Yes. But that is all temporary till classes is unicodestring. And we won't adapt FPC code to that scheme.
Ok, this plan may be the real reason to oppose UTF-8 so much. I did not realize there is so strong confrontation between the "camps", especially as FPC provided the functions helping with default encoding.
I have a personal interest with SW that will need UTF-8 all over for various reasons. I have no interest to oppose other solutions. First I thought UTF-8 must be done using the old way with AnsiString + UTF...() functions. Then I learned RTL could be mapped to UTF-8 and it worked better I had hoped. As I wrote earlier here "It is almost too good to be true!" and yes it was too good to be true...
I promise to work towards the UTF-16 solution later, but first I need the UTF-8. In the worst case it is the old AnsiString + UTF...() functions but then I am a little disappointed. We were so close to get this working:
http://wiki.freepascal.org/Better_LCL_Unicode_SupportI also try to keep this as pragmatic as possible, there have been enough "camp" fight during past 5 years.
So, I am here to find a working UTF-8 solution, not to fight against other solutions.
Still, the functions for changing encoding should be removed if their usage is forbidden.
Marco, you know Unicode better than I but I have also learned something. These things are valid in my use-case, don't know if they are valid for others. So don't get angry.
1. The solution we made is amazingly Delphi compatible. String Ansi... functions work and the ASCII functions. Even Pos() and Copy() are compatible in most cases. In Delphi they are used because people treat UTF-16 as a fixed width encoding, with UTF-8 they work most often because of the special properties of this encoding.
When looking at some real Delphi code, there are very few things to change.
2. 100% Delphi compatibility is not always a blessing, it can be a curse. Typical Delphi code still assumes a character is fixed width 16 bits. Tutorials and examples feed that same wrong idea. For example an article from Nick Hodges :
http://edn.embarcadero.com/article/38693says: "Copy will still work as before without change. So will Delete and all the SysUtils-based string manipulation routines."

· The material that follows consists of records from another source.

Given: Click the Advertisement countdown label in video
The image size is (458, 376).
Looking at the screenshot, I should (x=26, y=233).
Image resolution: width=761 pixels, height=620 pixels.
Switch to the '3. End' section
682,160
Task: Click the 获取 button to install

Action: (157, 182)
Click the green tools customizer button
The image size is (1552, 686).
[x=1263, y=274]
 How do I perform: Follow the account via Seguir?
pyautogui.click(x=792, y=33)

I know codepoints with 2 UnicodeChar are rare in west, but maybe the application is marketed to China some day and then the code breaks. Copy() will get half a codepoint.
UTF-8 code must be done right always when dealing with individual codepoints.
3. I have done cross-platform code that reads an XML file, parses it and does something with the data. This all using UTF-8 encoding of LCL.
The file is already encoded as UTF-8, there is no single conversion needed for it. I think the file-open WinAPI call is the only place where filename encoding must be converted. The actual file-read block operation does not care about encodings (I think).
This code is not specific to Unix or any other operating system. So, I honestly don't understand your sentense:
"no utf8 usage in code on Windows except for ported Unix software".
Anyway, I will take what is given from FPC team. I understand there are camps inside the team which complicates the issue.